Portrait von Durga

Ein Porträt von Durga, dem Leiter der Save & Credit-Genossenschaftsbank von Angpang.

Durga, 33, ist der jüngste von neun Brüdern. Sein Traumberuf war die Sozialarbeit, aber er machte nach der Schule alles andere: Er war Maurer, Zimmerer, Brettersäger (was eine harte Arbeit ist) und Mechaniker.

Er blickt bei Motorradreparaturen voll durch, selbst beigebracht: Er kaufte sich ein altes Motorrad und zerlegte es in alle Einzelteile.

Ähnlich eignete er sich sein Computerwissen an. Er kaufte sich einen kleinen alten Laptop und beobachtete andere Leute, was sie mit ihrem Computer machen. Was er an Neuem sah, ahmte er zuhause nach.

Auf Durgas Ideenreichtum fußt auch die neue Brücke über den Bach, der die beiden Hangteile von Angpang trennt. Wo Jahrzehnte lang nach jeder Schneeschmelze 12 Bäume neu gefällt werden mussten für eine Brücke, schlichtete er Gabionen mit Steinen so klug auf, dass ein Bollwerk mit kleinem Schlitz für den Bach herauskam. Oben drüber passen sogar Autos. Diese Lösung wird inzwischen weitum kopiert. Kul: „Ich kenne keine ähnliche Brücke, die so wenig Land verbraucht.“

In Sachen „Genossenschaftsbank“ fand Durga einmal ein Buch über Friedrich Wilhelm Raiffeisen. Und machte einen Kurs mit, den eine Save & Credit-Abteilung gab. „Ich hab von anderen gelernt.“ Aber der Start klappte nicht. Erst nach einer Beratung von außen lief es gut an.

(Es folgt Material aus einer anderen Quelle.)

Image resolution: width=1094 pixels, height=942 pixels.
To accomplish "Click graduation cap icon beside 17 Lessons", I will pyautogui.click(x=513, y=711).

Zu kämpfen hatten er und seine Helfer Ram und Raju, weil diese S&C-Coops einen schlechten Ruf bekommen hatten, nachdem ein ähnliches Projekt in der Kreisstadt Salleri geplatzt war. Dort hatte eine Familie damit begonnen, ein imposantes Büro zu eröffnen – und war mit den Einlagen der Bauern verschwunden.